- Exercise prompt:
What lines of the data below hold "Collection"? Show them.

(Saved entries)
+++

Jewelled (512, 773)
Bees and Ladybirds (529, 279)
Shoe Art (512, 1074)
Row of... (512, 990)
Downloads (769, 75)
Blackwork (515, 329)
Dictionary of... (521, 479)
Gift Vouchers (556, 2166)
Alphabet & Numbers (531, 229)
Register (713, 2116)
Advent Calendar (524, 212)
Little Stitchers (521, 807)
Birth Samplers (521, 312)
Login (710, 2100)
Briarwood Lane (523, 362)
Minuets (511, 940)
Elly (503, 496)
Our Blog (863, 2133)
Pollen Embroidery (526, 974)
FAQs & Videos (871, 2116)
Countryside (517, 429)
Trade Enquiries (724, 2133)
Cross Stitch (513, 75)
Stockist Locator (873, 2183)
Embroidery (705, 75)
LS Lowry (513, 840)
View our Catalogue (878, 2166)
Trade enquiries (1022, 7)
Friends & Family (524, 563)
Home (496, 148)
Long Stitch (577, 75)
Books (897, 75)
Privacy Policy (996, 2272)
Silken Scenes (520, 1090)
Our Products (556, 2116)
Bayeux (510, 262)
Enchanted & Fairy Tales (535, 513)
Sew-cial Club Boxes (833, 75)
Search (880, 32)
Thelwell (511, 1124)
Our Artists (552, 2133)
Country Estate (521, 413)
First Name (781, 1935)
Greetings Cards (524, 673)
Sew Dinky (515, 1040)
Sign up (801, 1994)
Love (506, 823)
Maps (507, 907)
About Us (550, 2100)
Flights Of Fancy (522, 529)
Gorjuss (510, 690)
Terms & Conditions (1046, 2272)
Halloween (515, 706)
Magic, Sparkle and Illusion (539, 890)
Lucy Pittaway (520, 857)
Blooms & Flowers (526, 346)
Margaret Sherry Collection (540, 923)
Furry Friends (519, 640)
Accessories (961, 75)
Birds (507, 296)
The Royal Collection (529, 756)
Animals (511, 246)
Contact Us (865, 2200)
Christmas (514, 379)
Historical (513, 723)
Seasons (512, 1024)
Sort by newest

+++

- Exercise answer:
Margaret Sherry Collection (540, 923)
The Royal Collection (529, 756)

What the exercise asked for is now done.